**To do**
With the first line below as the start and the line containing "Список читателей (809, 531)" as the end, copy every line between them exactly, ends included.

**Data provided**

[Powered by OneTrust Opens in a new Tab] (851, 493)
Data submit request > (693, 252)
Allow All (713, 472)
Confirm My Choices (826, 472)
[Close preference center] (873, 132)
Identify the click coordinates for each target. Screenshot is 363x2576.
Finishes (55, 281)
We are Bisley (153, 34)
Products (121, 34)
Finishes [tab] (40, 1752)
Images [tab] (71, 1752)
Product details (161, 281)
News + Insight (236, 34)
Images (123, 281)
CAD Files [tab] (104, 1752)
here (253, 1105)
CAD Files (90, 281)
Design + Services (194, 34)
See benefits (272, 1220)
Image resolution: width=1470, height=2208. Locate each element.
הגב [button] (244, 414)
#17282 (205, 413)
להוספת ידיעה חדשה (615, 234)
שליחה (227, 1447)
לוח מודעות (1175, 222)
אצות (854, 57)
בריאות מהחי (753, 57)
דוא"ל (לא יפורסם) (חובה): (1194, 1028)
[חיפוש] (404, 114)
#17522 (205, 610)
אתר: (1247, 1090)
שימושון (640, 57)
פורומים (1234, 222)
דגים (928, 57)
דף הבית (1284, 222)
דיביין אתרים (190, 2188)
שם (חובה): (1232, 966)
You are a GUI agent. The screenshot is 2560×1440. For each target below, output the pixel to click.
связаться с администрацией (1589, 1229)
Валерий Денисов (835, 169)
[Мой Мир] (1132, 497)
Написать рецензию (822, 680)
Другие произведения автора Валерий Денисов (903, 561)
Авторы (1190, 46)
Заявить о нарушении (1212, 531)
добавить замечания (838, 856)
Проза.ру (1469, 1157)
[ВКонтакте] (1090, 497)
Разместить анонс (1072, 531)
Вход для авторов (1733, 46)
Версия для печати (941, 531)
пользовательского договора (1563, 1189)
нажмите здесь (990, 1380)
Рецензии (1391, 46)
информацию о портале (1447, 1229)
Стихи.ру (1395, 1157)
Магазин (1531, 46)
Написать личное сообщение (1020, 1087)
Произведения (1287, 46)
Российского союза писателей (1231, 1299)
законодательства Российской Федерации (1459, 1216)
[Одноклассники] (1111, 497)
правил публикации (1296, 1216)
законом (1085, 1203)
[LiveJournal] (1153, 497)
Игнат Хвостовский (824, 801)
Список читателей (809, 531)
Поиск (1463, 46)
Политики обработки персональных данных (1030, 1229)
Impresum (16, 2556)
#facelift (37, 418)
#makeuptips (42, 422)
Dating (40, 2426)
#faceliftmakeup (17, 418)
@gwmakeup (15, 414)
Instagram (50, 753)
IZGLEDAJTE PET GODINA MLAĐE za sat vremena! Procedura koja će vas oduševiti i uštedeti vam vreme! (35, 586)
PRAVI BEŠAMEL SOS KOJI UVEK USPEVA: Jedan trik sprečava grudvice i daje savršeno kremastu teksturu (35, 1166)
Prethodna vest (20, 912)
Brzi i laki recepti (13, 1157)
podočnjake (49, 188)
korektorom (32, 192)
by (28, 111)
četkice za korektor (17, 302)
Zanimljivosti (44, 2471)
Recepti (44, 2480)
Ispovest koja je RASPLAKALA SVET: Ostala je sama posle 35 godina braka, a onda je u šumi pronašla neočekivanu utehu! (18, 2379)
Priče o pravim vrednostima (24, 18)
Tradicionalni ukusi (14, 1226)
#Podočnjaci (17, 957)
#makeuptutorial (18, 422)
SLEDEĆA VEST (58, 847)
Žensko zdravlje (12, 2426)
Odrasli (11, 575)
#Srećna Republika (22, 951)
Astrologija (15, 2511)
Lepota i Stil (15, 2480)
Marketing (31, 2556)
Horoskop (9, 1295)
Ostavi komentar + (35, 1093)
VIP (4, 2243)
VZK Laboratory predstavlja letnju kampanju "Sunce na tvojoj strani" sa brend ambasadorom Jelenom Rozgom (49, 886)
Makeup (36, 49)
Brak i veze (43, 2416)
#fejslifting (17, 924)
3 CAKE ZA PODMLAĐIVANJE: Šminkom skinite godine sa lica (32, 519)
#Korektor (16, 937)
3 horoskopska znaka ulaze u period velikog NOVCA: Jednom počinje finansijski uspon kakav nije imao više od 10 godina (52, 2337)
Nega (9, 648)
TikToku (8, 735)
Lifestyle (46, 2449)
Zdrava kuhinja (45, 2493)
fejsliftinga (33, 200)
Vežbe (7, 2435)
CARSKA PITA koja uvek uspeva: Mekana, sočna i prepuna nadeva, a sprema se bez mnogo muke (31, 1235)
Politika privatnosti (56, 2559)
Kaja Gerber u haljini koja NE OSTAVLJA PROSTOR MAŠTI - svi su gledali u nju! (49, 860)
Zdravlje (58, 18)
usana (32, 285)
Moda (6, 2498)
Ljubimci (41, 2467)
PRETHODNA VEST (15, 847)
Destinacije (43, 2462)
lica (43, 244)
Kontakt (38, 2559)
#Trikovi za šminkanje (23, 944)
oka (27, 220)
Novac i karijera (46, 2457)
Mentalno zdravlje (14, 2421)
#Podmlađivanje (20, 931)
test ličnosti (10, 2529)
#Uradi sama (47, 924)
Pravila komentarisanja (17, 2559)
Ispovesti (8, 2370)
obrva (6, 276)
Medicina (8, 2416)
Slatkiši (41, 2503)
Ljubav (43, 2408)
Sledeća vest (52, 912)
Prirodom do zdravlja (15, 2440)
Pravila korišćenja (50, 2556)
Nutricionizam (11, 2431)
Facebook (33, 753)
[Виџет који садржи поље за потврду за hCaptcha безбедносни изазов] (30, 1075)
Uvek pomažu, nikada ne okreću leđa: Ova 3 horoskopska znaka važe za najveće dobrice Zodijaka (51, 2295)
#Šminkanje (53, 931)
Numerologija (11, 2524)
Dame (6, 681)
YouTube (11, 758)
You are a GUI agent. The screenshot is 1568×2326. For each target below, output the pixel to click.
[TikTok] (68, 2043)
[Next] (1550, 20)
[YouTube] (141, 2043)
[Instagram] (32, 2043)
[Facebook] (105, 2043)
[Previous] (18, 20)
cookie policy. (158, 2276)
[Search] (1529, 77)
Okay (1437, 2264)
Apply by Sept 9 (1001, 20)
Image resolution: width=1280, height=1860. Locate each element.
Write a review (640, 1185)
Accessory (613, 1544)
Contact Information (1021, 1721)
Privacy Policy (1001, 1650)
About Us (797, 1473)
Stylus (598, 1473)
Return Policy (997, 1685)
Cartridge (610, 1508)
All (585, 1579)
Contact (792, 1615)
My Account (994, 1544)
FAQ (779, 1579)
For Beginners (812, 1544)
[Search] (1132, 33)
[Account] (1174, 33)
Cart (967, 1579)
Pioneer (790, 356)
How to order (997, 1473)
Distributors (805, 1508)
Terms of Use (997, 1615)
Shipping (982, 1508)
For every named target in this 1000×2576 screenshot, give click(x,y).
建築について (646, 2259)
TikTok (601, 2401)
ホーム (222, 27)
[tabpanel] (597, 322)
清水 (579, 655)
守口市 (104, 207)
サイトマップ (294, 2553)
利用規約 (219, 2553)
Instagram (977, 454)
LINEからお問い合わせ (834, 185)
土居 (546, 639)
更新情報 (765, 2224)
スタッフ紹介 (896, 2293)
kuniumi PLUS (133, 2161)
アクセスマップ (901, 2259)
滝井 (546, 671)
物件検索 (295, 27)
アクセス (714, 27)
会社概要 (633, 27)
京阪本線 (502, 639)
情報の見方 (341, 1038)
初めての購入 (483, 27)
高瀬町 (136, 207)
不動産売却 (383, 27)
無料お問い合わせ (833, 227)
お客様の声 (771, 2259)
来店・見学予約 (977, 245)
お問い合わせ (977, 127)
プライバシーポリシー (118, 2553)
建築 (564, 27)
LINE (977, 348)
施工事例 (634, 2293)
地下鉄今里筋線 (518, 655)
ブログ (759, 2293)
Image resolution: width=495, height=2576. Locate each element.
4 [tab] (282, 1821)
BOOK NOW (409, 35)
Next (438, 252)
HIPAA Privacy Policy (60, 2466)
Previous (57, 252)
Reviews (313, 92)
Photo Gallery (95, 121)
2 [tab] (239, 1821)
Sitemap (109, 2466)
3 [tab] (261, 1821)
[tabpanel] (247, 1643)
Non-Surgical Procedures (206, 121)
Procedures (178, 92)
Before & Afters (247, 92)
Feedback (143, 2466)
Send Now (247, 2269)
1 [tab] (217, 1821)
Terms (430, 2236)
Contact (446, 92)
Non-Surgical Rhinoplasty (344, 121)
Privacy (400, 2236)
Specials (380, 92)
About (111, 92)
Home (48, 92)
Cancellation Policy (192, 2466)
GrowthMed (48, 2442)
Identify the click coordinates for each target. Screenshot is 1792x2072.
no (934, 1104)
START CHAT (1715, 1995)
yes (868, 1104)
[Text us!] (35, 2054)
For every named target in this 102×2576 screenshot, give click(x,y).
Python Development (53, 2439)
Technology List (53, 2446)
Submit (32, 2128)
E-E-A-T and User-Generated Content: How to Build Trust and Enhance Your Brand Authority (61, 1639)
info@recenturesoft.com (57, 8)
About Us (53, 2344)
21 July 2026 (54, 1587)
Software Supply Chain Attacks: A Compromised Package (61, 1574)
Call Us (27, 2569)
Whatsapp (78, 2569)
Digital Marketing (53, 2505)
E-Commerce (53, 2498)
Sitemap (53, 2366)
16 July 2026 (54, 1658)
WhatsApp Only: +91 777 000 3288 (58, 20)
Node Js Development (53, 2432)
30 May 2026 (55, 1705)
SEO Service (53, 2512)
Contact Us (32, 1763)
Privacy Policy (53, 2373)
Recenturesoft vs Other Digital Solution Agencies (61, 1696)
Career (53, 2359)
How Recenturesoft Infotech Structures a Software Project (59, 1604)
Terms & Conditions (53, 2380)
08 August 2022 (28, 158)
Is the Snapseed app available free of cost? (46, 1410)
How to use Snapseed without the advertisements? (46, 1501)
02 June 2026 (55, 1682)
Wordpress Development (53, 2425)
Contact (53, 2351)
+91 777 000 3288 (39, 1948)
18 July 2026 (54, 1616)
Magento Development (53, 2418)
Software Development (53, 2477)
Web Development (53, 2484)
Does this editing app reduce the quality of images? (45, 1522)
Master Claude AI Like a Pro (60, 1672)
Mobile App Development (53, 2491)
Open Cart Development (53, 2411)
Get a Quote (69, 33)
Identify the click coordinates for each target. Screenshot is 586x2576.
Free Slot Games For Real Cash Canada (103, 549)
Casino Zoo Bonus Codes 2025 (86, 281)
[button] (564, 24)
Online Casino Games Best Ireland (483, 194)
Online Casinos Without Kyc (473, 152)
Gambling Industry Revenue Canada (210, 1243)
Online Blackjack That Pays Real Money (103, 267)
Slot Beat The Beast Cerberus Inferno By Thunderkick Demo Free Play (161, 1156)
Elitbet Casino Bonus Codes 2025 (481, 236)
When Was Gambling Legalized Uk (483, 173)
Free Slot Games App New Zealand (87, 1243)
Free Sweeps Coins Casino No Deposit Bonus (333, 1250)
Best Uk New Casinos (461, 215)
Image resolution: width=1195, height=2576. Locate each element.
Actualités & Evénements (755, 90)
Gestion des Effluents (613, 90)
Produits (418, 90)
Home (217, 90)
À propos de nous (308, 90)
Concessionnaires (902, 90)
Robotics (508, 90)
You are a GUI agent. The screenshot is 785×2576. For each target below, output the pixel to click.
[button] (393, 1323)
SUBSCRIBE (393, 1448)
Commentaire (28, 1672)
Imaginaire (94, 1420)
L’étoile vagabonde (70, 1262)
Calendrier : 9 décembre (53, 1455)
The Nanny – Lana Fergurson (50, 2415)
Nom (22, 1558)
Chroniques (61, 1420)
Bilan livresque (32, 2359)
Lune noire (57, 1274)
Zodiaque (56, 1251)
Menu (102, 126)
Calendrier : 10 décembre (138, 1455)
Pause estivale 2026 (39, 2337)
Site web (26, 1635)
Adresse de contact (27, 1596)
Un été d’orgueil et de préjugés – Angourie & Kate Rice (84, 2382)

**Solution for this problem**
[Powered by OneTrust Opens in a new Tab] (851, 493)
Data submit request > (693, 252)
Allow All (713, 472)
Confirm My Choices (826, 472)
[Close preference center] (873, 132)
Identify the click coordinates for each target. Screenshot is 363x2576.
Finishes (55, 281)
We are Bisley (153, 34)
Products (121, 34)
Finishes [tab] (40, 1752)
Images [tab] (71, 1752)
Product details (161, 281)
News + Insight (236, 34)
Images (123, 281)
CAD Files [tab] (104, 1752)
here (253, 1105)
CAD Files (90, 281)
Design + Services (194, 34)
See benefits (272, 1220)
Image resolution: width=1470, height=2208. Locate each element.
הגב [button] (244, 414)
#17282 (205, 413)
להוספת ידיעה חדשה (615, 234)
שליחה (227, 1447)
לוח מודעות (1175, 222)
אצות (854, 57)
בריאות מהחי (753, 57)
דוא"ל (לא יפורסם) (חובה): (1194, 1028)
[חיפוש] (404, 114)
#17522 (205, 610)
אתר: (1247, 1090)
שימושון (640, 57)
פורומים (1234, 222)
דגים (928, 57)
דף הבית (1284, 222)
דיביין אתרים (190, 2188)
שם (חובה): (1232, 966)
You are a GUI agent. The screenshot is 2560×1440. For each target below, output the pixel to click.
связаться с администрацией (1589, 1229)
Валерий Денисов (835, 169)
[Мой Мир] (1132, 497)
Написать рецензию (822, 680)
Другие произведения автора Валерий Денисов (903, 561)
Авторы (1190, 46)
Заявить о нарушении (1212, 531)
добавить замечания (838, 856)
Проза.ру (1469, 1157)
[ВКонтакте] (1090, 497)
Разместить анонс (1072, 531)
Вход для авторов (1733, 46)
Версия для печати (941, 531)
пользовательского договора (1563, 1189)
нажмите здесь (990, 1380)
Рецензии (1391, 46)
информацию о портале (1447, 1229)
Стихи.ру (1395, 1157)
Магазин (1531, 46)
Написать личное сообщение (1020, 1087)
Произведения (1287, 46)
Российского союза писателей (1231, 1299)
законодательства Российской Федерации (1459, 1216)
[Одноклассники] (1111, 497)
правил публикации (1296, 1216)
законом (1085, 1203)
[LiveJournal] (1153, 497)
Игнат Хвостовский (824, 801)
Список читателей (809, 531)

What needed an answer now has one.